Data to use –
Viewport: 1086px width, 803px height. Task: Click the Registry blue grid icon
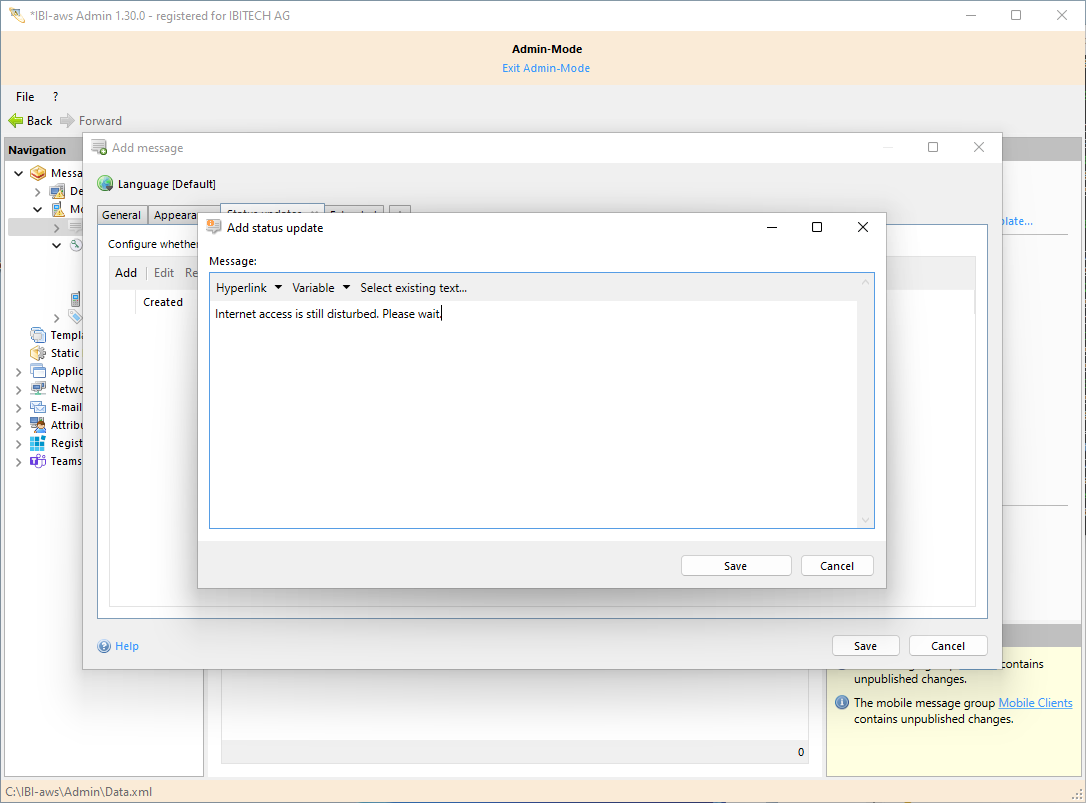pyautogui.click(x=38, y=443)
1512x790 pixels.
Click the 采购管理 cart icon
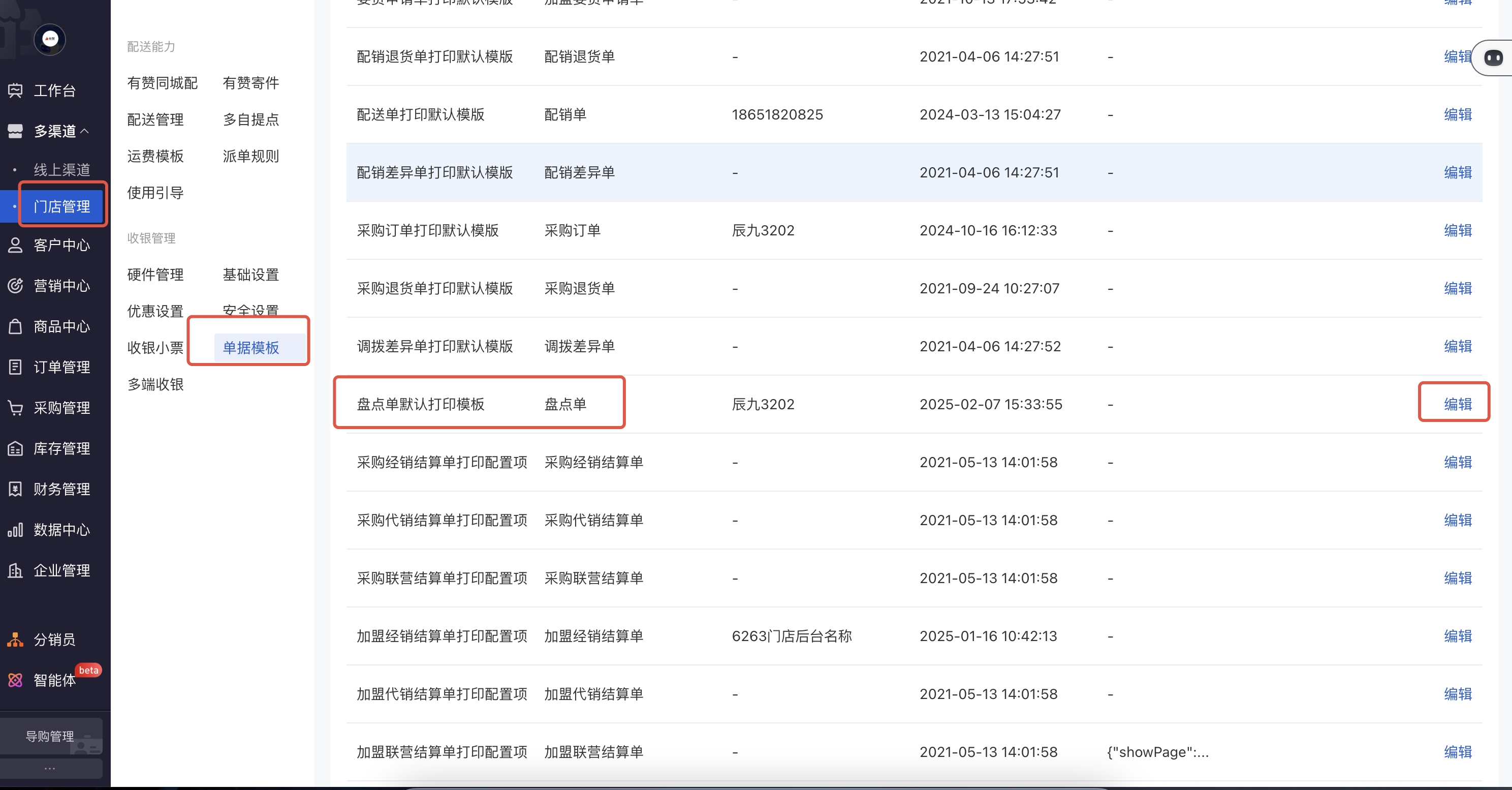15,408
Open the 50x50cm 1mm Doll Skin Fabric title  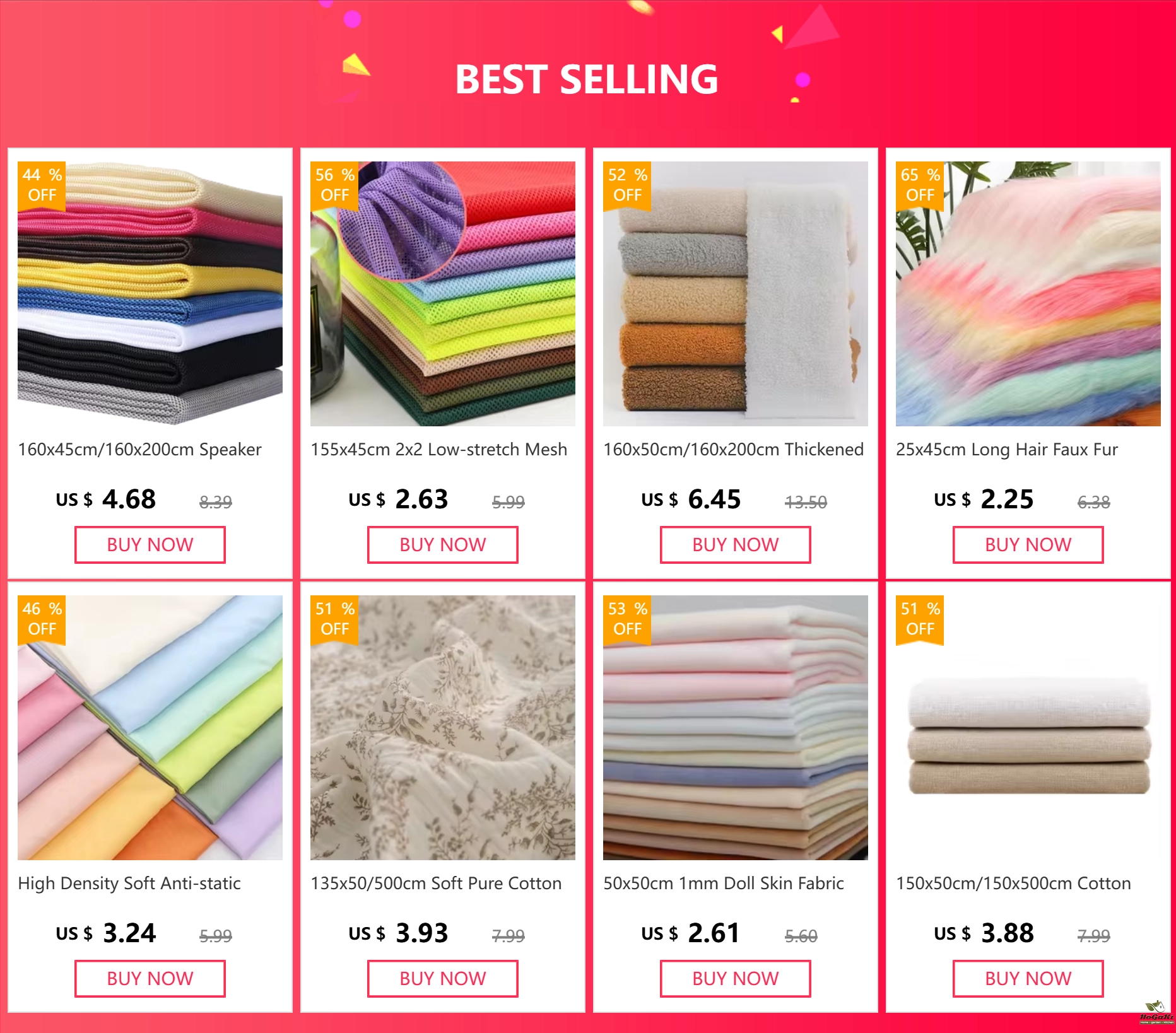724,884
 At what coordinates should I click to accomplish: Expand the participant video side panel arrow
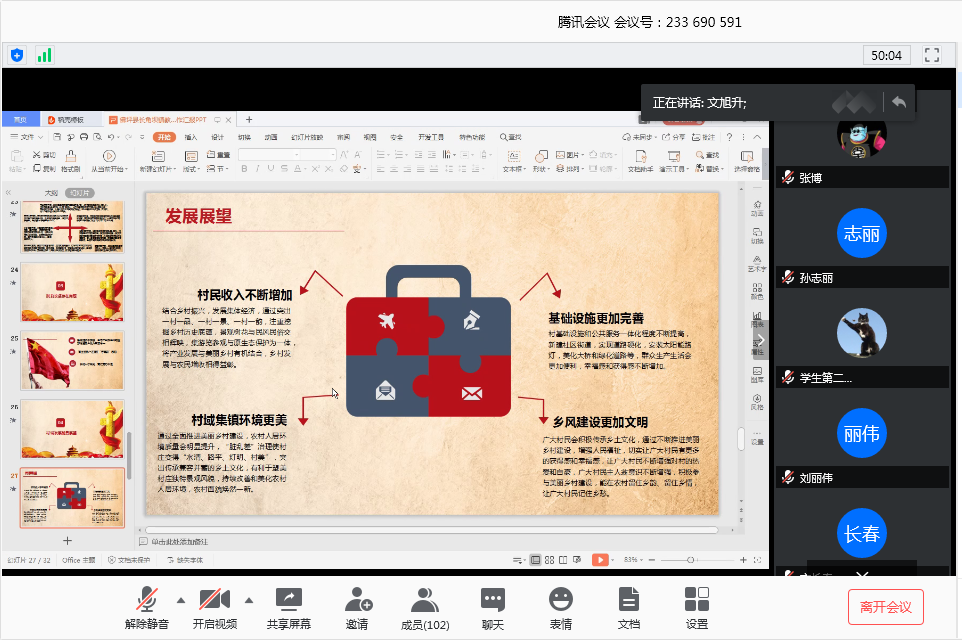[x=760, y=340]
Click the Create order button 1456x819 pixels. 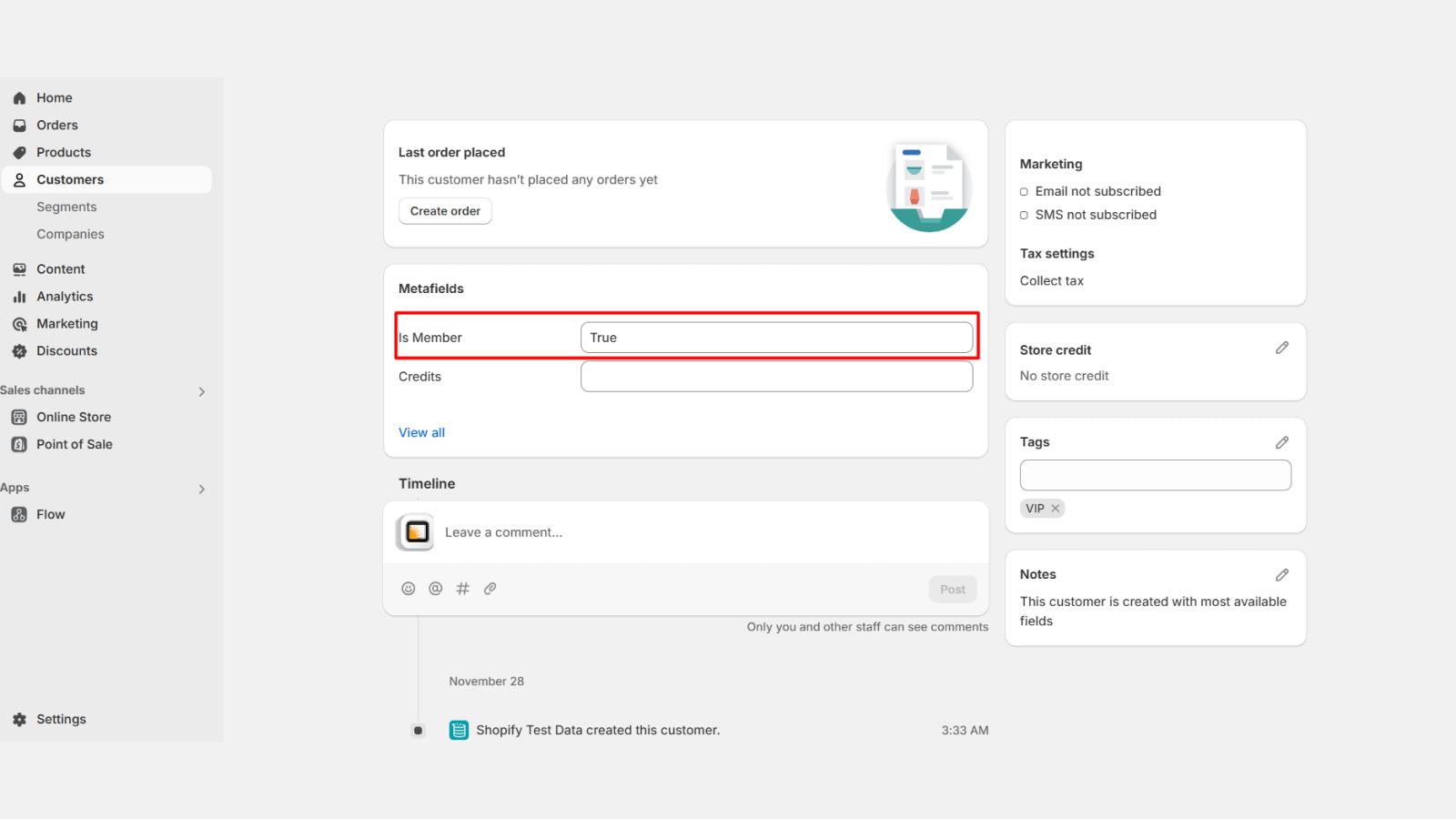445,211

Requirement – State how many lines of the material above contain the word "icon", giving only the number.

Answer below – 2